Ramón Herrera y Rodado | |
Birth Date: | 7 December 1799 |
Death Date: | 1882 |
Nationality: | Chilean |
Serviceyears: | ?–1820; 1820–? |
Battles: | Independence of Peru War of the Confederation |
Ramón Herrera y Rodado (1799–1882) was a Chilean soldier who held important public positions in Peru during the government of José de la Riva Agüero and later during the Peru–Bolivian Confederation, being president of the South Peru and one of the trusted men of the protector Andrés de Santa Cruz.
He was the son of the couple Francisco Manuel de Herrera and Francisca de Paula Rodado, both natives of Peninsular Spain. His family had moved to America when his father began a bureaucratic career as a Crime Prosecutor of the Real Audiencia of Buenos Aires in the Viceroyalty of the Río de la Plata in 1787,[1] later holding the same position in the Captaincy General of Chile where in 1799 his son Ramón was born.
Following in the footsteps of his older brother Francisco de Paula Pedro Regalado, generally known as Pedro Herrera, he enlisted in the royalist army, later moving to Peru where he was part of the Concordia regiment stationed in Lima; His brother Pedro had died in 1816 in Chuquisaca, in the during the campaign of Viceroy Joaquín de la Pezuela in Upper Peru against the Army of the North.[2]
In 1820 he served as captain of the Numancia battalion; Together with the Venezuelan captain he led the arrest of Colonel Ruperto Delgado[3] and then handed this body over to the patriot side on the Huaura bridge, then becoming part of the United Liberating Army of Peru under the command of José de San Martín where he quickly rose to the rank of colonel. This event, one of the most decisive of the Liberating Expedition, allowed San Martín to increase his force with a veteran battalion and weakened the royalists to the same extent, who finally abandoned Lima. At the time Numancia went over to the patriots, it had 996 seats, of which 671 were Venezuelans and 325 Peruvians.

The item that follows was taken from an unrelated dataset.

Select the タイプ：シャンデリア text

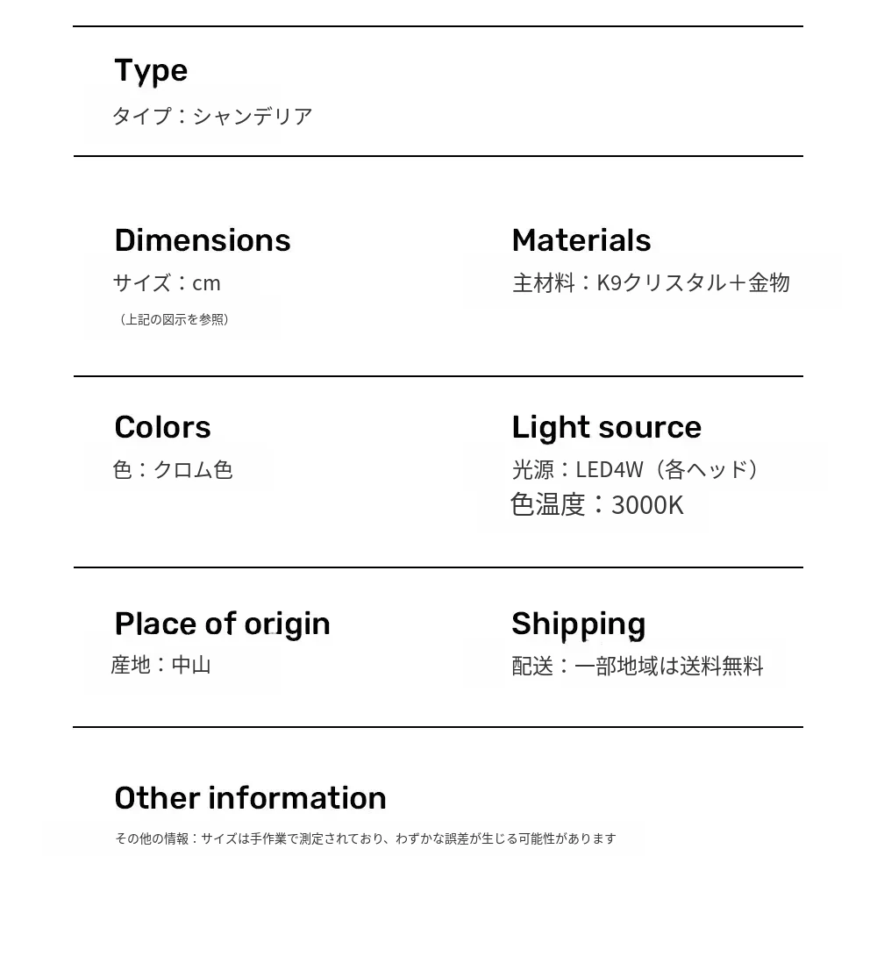(212, 116)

Decorated three times by San Martín and another three times by President Andrés de Santa Cruz; He was also Minister of War and Navy of Peru during the government of José de la Riva Agüero; Divisional general and Plenipotentiary Minister of Bolivia; President of the Government Council of South Peru and its Minister of War; finally elevated to President of the same country.
As President of South Peru, he was one of the negotiators of the Treaty of Paucarpata in 1837, which established peace between the Peru–Bolivian Confederation and the Republic of Chile, which was subsequently not recognized by the Chilean government; Once hostilities restarted, he fought in the Battle of Yungay where he commanded the Bolivian division of the Confederate Army. Once the war ended and Peru and Bolivia were plunged into anarchy, he went into self-exile, going to Argentina and Chile and then heading to Europe where he would live until the end of his days. During his stay in Peru he was married three times and had seven children.
Away from public life, he would die in Florence, Italy when his native country and the other two he had served faithfully were still fighting in the War of the Pacific.